I can’t remember the first Diana Wynne Jones book I read.  I suspect, from the age of the book and its well-thumbed aspect, that it was Cart and Cwidder.  But The Magicians of Caprona is almost as decrepit.  As for Fire and Hemlock, the words have been practically read off the page, but then I taught it, and that’s always hard on a book.

In any event, it was a clear case of Love At First Read.  Diana’s prose is deceptively simple, like a mill pond whose clear, brown water hides depths teeming with fish and lily-roots and water witches and things with far too many teeth.  Her characters are instantly memorable, and her invention never flags as she explores plot twists like Christopher Chant exploring parallel realities.

I wished I could write like that.

Then, some time in the mid-80’s I met her, and decided that I wanted to BE like that.  Which is to say, wry, warm, generous, and attentive to everything that was going on around her, because (properly viewed) it was Bound To Be Useful.

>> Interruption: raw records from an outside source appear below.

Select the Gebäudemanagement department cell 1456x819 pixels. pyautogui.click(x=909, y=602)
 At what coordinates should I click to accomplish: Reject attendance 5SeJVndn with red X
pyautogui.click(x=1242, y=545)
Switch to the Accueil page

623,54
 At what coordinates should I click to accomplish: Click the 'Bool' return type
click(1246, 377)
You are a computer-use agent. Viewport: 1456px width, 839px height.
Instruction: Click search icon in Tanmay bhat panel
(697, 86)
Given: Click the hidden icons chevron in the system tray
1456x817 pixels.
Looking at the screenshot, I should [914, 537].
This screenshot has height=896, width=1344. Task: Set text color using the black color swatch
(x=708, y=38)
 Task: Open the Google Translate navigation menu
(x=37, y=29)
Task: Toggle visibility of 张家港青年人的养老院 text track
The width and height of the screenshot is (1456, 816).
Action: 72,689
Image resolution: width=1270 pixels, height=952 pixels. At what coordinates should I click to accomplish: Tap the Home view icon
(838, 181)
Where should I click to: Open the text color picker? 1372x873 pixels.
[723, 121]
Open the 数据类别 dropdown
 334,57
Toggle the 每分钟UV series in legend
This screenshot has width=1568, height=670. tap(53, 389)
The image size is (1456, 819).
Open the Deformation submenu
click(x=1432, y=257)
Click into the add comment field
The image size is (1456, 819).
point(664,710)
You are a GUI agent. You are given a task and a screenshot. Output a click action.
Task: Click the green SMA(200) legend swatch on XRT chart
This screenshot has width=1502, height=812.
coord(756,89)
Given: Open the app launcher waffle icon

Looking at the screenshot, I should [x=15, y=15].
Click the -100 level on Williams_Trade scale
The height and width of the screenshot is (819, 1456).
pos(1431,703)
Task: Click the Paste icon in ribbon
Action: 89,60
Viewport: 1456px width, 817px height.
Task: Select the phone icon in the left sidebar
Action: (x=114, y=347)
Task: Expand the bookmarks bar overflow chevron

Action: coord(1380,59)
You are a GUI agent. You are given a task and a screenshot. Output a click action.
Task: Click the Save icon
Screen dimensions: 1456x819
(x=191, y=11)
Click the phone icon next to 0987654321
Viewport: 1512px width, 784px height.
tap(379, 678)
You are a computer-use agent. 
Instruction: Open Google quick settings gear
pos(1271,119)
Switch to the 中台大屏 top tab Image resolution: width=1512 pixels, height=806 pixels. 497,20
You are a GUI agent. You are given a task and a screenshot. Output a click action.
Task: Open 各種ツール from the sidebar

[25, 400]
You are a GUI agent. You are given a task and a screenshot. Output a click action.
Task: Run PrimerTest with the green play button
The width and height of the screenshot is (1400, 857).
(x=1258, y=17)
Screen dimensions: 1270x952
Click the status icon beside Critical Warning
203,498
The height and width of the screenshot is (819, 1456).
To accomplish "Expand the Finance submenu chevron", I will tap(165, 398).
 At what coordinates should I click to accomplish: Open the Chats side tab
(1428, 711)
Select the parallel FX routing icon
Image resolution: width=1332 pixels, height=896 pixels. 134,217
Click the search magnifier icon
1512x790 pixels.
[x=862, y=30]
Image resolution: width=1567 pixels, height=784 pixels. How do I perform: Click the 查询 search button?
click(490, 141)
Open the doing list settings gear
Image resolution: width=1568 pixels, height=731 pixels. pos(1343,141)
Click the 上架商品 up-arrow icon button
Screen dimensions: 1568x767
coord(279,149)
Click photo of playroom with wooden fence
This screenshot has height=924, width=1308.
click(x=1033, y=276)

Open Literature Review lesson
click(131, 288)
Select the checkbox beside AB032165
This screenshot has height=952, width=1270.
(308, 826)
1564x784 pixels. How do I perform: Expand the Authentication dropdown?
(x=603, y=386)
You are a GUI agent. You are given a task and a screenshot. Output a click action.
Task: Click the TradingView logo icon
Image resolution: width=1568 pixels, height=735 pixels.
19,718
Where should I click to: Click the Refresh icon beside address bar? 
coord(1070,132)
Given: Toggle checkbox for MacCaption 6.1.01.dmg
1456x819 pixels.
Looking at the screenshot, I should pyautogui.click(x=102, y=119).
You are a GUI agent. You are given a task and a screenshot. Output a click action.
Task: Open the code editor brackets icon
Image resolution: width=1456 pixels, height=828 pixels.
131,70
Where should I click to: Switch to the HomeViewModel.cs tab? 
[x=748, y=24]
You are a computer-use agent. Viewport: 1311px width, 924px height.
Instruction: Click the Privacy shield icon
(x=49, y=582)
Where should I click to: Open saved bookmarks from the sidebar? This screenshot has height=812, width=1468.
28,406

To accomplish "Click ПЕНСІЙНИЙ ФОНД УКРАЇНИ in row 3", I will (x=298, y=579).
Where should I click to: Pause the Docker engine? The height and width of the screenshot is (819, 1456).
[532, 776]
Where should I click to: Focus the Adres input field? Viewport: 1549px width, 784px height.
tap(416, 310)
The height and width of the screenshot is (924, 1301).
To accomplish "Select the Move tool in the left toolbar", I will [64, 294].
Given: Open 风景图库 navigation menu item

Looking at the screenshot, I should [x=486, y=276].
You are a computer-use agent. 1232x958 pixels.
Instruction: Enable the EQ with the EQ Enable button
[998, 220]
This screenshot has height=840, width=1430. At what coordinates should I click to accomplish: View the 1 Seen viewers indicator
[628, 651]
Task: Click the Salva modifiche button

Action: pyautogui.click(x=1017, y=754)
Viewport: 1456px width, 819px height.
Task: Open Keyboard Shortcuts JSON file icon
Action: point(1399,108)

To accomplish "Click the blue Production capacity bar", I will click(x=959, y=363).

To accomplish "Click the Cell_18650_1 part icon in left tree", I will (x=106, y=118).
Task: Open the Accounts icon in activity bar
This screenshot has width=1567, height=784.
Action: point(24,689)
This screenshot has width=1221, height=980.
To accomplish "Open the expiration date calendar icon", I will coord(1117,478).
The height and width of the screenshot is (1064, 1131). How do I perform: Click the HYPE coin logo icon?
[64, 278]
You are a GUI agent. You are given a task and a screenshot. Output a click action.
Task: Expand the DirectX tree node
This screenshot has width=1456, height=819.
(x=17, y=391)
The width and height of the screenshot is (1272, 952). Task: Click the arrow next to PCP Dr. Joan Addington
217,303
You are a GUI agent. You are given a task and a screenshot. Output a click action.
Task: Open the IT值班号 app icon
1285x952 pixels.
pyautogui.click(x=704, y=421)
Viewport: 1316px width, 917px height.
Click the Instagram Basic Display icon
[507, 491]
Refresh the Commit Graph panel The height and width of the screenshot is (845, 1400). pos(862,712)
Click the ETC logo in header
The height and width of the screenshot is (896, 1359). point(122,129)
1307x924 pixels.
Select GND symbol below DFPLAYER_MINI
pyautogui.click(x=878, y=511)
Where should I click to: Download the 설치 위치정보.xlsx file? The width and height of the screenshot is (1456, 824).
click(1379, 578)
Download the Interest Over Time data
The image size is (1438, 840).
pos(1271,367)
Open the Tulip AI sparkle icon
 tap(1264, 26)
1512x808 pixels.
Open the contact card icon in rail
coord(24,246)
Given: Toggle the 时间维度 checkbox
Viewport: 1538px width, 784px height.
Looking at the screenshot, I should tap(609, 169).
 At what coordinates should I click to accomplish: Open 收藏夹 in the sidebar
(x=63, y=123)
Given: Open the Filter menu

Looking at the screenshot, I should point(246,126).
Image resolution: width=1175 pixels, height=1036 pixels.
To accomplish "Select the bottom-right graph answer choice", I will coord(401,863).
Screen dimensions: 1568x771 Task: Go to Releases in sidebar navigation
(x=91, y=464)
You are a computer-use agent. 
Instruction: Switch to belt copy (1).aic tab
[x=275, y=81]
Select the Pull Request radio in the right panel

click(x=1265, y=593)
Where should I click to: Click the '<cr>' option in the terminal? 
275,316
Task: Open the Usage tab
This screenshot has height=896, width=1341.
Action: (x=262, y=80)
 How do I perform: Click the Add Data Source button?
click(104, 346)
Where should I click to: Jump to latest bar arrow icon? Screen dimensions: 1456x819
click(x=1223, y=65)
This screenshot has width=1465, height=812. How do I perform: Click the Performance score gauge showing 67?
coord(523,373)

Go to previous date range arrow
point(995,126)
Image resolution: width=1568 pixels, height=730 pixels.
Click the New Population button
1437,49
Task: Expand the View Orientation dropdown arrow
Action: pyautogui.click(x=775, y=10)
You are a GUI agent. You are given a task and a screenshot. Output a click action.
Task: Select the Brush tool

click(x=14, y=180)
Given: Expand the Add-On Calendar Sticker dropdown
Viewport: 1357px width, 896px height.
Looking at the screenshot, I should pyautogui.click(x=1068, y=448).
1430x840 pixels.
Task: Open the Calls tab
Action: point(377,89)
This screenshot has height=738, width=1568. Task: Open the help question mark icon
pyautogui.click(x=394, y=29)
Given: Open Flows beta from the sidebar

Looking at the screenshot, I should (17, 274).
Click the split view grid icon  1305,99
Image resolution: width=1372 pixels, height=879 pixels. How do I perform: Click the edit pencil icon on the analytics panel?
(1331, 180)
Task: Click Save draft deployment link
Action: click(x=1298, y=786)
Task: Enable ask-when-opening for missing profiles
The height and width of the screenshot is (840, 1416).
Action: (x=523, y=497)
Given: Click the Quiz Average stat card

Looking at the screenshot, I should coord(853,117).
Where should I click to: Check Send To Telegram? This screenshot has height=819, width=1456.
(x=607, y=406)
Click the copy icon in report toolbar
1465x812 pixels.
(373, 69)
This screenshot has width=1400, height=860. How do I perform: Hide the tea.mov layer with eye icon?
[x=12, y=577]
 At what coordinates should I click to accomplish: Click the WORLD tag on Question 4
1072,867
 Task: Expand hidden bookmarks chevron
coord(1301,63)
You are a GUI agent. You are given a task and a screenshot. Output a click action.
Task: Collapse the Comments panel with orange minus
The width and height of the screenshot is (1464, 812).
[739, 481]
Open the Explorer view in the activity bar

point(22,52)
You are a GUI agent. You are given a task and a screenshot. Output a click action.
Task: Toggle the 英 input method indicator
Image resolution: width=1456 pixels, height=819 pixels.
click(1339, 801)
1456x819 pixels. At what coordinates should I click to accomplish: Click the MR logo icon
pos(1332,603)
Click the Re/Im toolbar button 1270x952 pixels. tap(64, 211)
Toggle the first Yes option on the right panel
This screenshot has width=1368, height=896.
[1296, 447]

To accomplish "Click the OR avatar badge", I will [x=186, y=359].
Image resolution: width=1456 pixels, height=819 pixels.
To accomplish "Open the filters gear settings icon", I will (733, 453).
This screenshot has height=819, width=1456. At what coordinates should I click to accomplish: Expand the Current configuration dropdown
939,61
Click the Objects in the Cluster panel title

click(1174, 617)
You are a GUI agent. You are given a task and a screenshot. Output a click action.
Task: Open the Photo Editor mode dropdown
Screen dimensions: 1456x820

Both wishes, of course, are functionally impossible.  We are who we are, and cannot be otherwise.  But we can certainly choose our influences, and Diana is definitely one of mine (along with C.S. Lewis, George Eliot, Georgette Heyer, and Kenneth Grahame).  I spent many happy hours studying the underlying structure of Fire and Hemlock, the characterization of the Chrestomanci books, the complex card-tricks that are Howl’s Moving Castle and The Time of the Ghost.  No matter how many times I read one of her books, I am always, always astonished anew at her way with a sentence, her wit, and the generosity of heart that allowed her to clearly love even the most evil and limited of her characters.  Her stamp is on Changeling and The Magic Mirror of the Mermaid Queen, but is even more strongly on my current WIP, The Evil Wizard’s Apprentice which (like many of her most beloved books) is about a boy learning about magic and its responsibilities.

And now I think I’ll go re-read The Pinhoe Egg.